### Selected text

The Nobel Peace Prize winner and former US president Jimmy Carter has entered home hospice care, his Carter Centre charity said.
The Georgia-based charity said that after a series of short hospital stays, Mr Carter had “decided to spend his remaining time at home with his family and receive hospice care instead of additional medical intervention”.
The Carter Centre promotes democracy and conflict resolution, monitors elections and advances public health in the developing world.
As president, Mr Carter helped to strike a peace deal between Israel and Egypt. In 1978, they signed the Camp David Accords that led to a peace treaty the following year.
He was also president when Americans were taken hostage at the US embassy in Tehran.
The Carter Centre said he had the full support of his medical team and family, which “asks for privacy at this time and is grateful for the concern shown by his many admirers”.
The charity's headquarters in Atlanta, Georgia, are not far from the birthplace of Martin Luther King Jr.
He was awarded the Nobel Peace Prize in 2002 in recognition of his “untiring effort to find peaceful solutions to international conflicts, to advance democracy and human rights, and to promote economic and social development”.
US senator Raphael Warnock, who is also the pastor at Ebenezer Baptist Church where Martin Luther King Jr preached, wished the Carter family comfort.

######
### Information supplied

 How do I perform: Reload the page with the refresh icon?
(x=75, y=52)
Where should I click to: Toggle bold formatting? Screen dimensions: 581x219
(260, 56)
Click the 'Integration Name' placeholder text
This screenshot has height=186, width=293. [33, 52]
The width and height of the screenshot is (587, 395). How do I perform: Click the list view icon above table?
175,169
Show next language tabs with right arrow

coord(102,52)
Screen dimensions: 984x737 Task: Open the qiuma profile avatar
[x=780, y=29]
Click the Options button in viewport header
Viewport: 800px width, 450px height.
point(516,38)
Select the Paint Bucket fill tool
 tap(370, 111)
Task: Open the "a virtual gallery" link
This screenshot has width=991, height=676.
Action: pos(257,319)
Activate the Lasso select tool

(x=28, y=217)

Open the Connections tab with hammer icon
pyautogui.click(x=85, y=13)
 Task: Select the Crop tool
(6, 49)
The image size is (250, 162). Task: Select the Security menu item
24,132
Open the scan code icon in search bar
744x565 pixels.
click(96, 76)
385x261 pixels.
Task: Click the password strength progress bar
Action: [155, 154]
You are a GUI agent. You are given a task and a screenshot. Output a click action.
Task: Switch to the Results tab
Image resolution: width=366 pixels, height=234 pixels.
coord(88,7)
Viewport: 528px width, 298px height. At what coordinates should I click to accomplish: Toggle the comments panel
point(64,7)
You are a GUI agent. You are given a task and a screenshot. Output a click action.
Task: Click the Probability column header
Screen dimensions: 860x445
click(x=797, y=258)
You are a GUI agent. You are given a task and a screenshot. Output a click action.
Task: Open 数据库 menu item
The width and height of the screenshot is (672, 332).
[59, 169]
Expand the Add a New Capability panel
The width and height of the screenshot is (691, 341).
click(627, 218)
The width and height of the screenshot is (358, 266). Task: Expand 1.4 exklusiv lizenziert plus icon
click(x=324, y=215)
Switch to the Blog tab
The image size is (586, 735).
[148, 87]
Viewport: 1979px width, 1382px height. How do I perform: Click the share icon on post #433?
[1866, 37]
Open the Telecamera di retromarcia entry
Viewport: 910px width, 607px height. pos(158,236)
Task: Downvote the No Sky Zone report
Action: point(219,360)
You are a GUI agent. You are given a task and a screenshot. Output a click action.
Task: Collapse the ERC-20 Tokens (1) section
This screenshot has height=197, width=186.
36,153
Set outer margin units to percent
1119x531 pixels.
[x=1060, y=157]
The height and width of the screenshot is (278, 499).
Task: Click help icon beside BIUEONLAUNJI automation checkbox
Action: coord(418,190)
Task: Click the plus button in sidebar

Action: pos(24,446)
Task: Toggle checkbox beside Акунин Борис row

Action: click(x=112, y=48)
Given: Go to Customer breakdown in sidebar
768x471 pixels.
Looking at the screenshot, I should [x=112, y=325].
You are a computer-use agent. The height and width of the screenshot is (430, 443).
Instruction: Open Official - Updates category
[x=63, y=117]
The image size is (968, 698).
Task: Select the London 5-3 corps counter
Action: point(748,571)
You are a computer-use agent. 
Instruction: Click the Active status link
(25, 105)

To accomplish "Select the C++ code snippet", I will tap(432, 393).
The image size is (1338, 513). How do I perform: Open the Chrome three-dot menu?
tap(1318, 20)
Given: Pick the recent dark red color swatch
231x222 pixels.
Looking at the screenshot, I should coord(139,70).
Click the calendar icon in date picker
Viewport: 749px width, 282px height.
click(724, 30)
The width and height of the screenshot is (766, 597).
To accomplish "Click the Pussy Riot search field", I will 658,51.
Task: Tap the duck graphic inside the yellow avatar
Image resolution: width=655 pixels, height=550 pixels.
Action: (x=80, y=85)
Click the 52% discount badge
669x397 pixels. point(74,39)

######

#### [Questions on the material]
(A) Which people are named in the article about Jimmy Carter's hospice care?
(B) Could you carry the article on Jimmy Carter's hospice care forward from its final sentence?

#### [Answer set]
(A) Jimmy Carter, Martin Luther King Jr, and Raphael Warnock.

(B)
“Across life's seasons, President Jimmy Carter, a man of great faith, has walked with God,” he tweeted. “In this tender time of transitioning, God is surely walking with him.”
Mr Carter was the 39th US president. He defeated Gerald R Ford in 1976, winning the election after beginning the campaign as a little-known, one-term Georgia governor.
He served a single term before his defeat by Republican Ronald Reagan in 1980.
In August 2015, Mr Carter had a small cancerous mass removed from his liver. The following year, he announced that he needed no further treatment, as an experimental drug had eliminated any sign of cancer.
Mr Carter celebrated his 98th birthday in October with family and friends in Plains, the small Georgia town where he and his wife, Rosalynn, were born in the years between the First World War and the Great Depression.
He regularly helps the Habitat for Humanity charity where volunteers build affordable homes.